*Supplied text:*
* * * * * * *

For LEDs, small signal diodes will suffice. For lamps, I recommend larger "rectifier" diodes. You should also be aware of lamp current. The SLC-32 is good for up to half an Amp, depending on the components used. Which would include Nr 67 automotive lamps for really Large scale applications.
Flashing aspects may be accomplished by adding an LBO-4 as a flasher to extend the signal. Addition of "Dispatcher" and switch machine inputs will expand this even further. If your imagination can take you there, my system will accomplish it.
My feeling is that a truely dedicated modeler might hand wire up to half a dozen of these circuits before frustration leads to investigating printed wiring boards.
With that, allow me to introduce the:
SLC-32
Available A&T, kit, or bare board
The "SLC 32" is a self contained signal controller providing three colour signal indications in both directions for a protected block of track. The finished board is shown packaged so you may see the numerous parts that are included.
Current sensing occupancy detection is built into the module with jumper selection for other built in circuits or for external active or passive detection. This feature makes the signal controller compatable with any control system I have yet to encounter. A CT detection circuit may be installed on the board when ordered, if isolation for a DCC control system is desired.
Power output of the module is sufficient for lamp loads ranging from LEDs to automotive lamps. Remote repeaters for panel indications and/or relays for automatic train control may also be connected to the system without additional buffering. "Open collector" outputs readily accept the integration of external circuits such as the semaphore controller outlined below. Complex signalling at interlockings is accomplished through the use of contacts on the switch machines.
Electrically, the signal controllers are designed to use as near universal power supply as possible. Just as soldering I-Cs is touchy, so also are their power supply requirements. My circuits accept 8 to 18 volts D-C.(or A-C) Just use any extra power pack laying around. I do guarantee my boards, so prefer they operate at 8 - 12 volts DC for stability and reliability. Modules may be hardwired or socket mounted. When socket mounted, servicing is enhanced through a "hot swap" arrangment where signal power need not be cycled to remove or install a module.
And the
LBO-4
Latch Bridge Oscillator
Latch Bridge Oscillator
This multi-function board provides general purpose circuits frequently
used on Model Railroads. DTL logic controllers for basic Signalling, Crossing Gates, Strobes,
Slow Motion Actuators and a plethora of other layout applications.
DTL Logic is very forgiving of power sources, using discrete components that are readily replaced or modified. There are four(4) independant circuits per board that may be configured by the user for any number of applications, sharing only a power supply. The circuit boards are designed to accept edge connectors or direct (hard wired) connections.
DTL Logic is very forgiving of power sources, using discrete components that are readily replaced or modified. There are four(4) independant circuits per board that may be configured by the user for any number of applications, sharing only a power supply. The circuit boards are designed to accept edge connectors or direct (hard wired) connections.
Most options are achieved merely through component placement on the board. It is usually delivered as a kit; the package containing a circuit
board and components, permitting the purchaser to assemble the specific
configuration desired. With suitable lead time, they are also
available as assembled and tested modules, configured specific to the
user's requests.

* * * * * * *

*Instruction A:* Write out the stretch of the signal controller text from "For LEDs, small" through "printed wiring boards." word for word.
The signal controller text and the stored entries have no connection to each other.

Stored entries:
* * * * * * *

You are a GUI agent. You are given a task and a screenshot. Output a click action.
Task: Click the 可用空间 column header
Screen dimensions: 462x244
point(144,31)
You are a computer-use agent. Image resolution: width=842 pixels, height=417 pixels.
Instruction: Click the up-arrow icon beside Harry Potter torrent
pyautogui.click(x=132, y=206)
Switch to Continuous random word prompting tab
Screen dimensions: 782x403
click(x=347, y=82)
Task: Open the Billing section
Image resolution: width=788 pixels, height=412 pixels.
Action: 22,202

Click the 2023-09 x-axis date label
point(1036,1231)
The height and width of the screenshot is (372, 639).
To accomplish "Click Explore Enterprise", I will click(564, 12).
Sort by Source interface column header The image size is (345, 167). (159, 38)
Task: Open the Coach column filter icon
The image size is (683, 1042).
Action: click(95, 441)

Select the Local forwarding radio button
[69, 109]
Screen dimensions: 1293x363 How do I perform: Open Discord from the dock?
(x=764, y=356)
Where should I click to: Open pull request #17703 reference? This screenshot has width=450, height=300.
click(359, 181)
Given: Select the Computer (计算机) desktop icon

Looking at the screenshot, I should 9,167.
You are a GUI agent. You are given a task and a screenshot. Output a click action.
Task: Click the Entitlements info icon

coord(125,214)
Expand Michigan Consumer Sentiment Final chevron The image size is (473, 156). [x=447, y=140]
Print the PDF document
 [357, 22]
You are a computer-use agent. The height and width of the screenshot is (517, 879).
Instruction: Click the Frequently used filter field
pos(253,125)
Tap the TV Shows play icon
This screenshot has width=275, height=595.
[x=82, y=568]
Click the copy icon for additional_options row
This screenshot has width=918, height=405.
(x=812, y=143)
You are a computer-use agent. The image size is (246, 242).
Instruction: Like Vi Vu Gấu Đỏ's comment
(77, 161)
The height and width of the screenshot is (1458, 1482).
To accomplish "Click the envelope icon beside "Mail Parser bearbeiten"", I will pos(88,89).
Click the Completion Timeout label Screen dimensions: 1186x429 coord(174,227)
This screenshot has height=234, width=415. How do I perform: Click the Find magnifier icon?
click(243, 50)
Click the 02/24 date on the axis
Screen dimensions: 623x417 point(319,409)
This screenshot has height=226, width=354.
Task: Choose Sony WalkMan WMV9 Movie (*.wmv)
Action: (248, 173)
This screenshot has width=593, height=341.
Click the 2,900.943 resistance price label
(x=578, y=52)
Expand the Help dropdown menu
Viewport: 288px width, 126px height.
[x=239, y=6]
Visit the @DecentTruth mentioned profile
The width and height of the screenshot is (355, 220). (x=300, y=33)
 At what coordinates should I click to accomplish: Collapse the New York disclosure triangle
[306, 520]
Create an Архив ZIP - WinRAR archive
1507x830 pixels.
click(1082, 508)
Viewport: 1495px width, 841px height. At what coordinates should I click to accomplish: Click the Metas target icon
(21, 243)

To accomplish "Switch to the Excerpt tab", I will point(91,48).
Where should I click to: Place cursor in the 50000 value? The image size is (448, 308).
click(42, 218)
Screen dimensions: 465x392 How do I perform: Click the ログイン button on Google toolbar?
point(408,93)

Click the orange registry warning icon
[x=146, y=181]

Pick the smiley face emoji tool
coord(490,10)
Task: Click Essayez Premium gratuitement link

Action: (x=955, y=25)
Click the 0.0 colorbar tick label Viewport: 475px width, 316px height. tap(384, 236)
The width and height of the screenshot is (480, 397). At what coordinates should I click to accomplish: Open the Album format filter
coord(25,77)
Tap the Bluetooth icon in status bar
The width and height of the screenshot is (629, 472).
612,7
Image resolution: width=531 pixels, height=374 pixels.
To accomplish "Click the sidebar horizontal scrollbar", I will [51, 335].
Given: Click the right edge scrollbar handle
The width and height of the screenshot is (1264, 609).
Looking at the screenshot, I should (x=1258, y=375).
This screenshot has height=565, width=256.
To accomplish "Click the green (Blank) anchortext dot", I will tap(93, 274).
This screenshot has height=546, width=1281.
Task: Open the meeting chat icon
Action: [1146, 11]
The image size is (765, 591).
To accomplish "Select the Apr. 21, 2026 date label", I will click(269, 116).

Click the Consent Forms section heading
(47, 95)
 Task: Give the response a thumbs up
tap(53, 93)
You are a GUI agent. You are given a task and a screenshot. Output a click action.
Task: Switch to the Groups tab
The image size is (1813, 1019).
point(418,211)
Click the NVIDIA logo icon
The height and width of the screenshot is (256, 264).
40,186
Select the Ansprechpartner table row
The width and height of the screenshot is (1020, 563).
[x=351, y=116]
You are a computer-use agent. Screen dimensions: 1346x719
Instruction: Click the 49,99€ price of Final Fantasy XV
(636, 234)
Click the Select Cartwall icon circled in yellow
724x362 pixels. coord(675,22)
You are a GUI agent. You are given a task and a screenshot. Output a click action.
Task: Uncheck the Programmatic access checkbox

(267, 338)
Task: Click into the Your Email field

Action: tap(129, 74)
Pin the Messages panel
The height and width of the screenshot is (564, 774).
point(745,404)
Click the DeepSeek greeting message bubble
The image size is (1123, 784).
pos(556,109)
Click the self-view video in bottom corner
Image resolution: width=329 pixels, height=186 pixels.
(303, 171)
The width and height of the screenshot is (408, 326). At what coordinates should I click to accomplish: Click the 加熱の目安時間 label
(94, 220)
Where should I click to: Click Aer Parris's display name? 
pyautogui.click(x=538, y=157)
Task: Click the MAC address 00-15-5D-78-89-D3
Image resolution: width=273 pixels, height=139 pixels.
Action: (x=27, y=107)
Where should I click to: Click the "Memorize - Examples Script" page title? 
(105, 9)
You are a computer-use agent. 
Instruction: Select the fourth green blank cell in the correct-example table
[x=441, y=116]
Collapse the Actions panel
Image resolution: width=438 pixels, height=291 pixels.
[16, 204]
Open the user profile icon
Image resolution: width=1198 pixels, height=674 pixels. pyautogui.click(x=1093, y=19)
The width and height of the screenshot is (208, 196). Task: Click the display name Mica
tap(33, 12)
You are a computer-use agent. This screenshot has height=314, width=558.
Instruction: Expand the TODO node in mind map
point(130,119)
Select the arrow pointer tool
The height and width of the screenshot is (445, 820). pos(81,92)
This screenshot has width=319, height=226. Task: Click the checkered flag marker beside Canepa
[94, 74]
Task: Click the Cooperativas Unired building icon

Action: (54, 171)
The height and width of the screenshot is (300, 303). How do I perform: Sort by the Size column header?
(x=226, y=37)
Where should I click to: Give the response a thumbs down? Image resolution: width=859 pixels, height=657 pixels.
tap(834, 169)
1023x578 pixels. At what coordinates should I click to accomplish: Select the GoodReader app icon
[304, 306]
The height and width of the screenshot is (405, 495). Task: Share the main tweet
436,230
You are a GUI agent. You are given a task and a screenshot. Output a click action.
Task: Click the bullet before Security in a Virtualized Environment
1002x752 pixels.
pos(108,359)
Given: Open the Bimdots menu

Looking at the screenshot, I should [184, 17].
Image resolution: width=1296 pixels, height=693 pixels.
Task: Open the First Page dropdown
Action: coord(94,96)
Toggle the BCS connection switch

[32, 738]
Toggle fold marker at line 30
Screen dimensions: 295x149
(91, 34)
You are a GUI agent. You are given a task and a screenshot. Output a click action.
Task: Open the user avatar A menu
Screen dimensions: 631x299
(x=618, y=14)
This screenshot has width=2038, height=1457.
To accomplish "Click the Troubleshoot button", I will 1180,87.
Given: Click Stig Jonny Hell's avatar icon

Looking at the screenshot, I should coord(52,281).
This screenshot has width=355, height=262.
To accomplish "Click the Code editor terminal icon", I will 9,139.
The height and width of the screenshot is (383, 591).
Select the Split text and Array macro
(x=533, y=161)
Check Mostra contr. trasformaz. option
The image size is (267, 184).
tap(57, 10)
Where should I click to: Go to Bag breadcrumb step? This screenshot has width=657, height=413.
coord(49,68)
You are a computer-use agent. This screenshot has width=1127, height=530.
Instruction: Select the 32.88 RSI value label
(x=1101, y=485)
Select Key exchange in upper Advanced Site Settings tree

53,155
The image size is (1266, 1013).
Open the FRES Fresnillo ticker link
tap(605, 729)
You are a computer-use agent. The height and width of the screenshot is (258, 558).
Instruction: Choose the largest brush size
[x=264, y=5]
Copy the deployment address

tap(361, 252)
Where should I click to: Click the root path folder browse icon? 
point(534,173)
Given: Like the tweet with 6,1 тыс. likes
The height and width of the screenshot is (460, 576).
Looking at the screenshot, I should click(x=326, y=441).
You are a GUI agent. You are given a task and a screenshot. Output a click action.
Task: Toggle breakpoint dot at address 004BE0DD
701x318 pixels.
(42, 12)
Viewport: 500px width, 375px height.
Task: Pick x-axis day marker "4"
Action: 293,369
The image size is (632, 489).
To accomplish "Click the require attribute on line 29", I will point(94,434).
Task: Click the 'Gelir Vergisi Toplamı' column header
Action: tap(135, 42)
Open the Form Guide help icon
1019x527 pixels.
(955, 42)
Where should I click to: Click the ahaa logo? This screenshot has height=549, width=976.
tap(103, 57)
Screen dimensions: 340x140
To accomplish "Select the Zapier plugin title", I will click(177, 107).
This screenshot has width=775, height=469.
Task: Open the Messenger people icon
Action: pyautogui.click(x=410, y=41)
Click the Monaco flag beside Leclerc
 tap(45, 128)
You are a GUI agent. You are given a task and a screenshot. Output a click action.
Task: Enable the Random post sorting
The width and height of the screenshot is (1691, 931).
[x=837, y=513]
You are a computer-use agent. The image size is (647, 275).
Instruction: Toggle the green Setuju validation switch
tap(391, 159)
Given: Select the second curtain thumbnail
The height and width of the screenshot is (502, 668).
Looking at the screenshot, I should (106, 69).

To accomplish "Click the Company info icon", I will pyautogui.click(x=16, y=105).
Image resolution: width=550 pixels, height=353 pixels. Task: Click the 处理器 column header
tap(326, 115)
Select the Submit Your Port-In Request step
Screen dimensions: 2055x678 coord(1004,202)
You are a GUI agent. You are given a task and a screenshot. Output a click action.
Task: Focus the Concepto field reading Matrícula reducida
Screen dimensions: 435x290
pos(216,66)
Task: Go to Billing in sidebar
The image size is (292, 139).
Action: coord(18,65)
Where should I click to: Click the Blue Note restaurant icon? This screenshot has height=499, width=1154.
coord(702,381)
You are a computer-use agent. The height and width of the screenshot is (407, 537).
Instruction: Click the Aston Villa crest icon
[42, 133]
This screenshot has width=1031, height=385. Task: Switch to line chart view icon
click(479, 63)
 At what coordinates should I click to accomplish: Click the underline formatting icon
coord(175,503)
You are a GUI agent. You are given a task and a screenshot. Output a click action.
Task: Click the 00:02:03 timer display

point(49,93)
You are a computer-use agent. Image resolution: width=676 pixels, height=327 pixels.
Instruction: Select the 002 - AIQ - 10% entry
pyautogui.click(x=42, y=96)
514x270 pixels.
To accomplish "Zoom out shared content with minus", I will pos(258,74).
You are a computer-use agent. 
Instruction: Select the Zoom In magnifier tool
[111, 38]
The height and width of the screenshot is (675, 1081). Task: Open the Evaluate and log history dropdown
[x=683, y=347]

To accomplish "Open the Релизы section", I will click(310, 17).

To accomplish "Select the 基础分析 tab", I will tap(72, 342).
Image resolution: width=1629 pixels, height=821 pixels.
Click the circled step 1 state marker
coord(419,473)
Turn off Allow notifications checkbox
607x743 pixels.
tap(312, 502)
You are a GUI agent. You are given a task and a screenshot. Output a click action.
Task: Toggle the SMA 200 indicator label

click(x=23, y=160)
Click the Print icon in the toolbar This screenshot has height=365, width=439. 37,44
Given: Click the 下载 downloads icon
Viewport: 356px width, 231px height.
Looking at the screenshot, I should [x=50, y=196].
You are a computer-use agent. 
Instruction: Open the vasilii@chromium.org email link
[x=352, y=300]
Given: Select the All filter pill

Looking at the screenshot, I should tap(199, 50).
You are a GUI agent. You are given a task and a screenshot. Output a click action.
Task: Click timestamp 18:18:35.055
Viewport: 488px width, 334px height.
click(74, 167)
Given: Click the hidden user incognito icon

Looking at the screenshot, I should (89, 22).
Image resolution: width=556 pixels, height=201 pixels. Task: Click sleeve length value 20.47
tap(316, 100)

* * * * * * *

*Instruction B:* In the stored entries, update the stretch from the line containing "is (258, 558)." through the line containing "point(534,173)" by replacing "brush size" with "brush width", leaving everything else unchanged. Give only those lines.

*Written reply A:*
For LEDs, small signal diodes will suffice. For lamps, I recommend larger "rectifier" diodes. You should also be aware of lamp current. The SLC-32 is good for up to half an Amp, depending on the components used. Which would include Nr 67 automotive lamps for really Large scale applications.
Flashing aspects may be accomplished by adding an LBO-4 as a flasher to extend the signal. Addition of "Dispatcher" and switch machine inputs will expand this even further. If your imagination can take you there, my system will accomplish it.
My feeling is that a truely dedicated modeler might hand wire up to half a dozen of these circuits before frustration leads to investigating printed wiring boards.

*Written reply B:*
You are a computer-use agent. The height and width of the screenshot is (258, 558).
Instruction: Choose the largest brush width
[x=264, y=5]
Copy the deployment address

tap(361, 252)
Where should I click to: Click the root path folder browse icon? 
point(534,173)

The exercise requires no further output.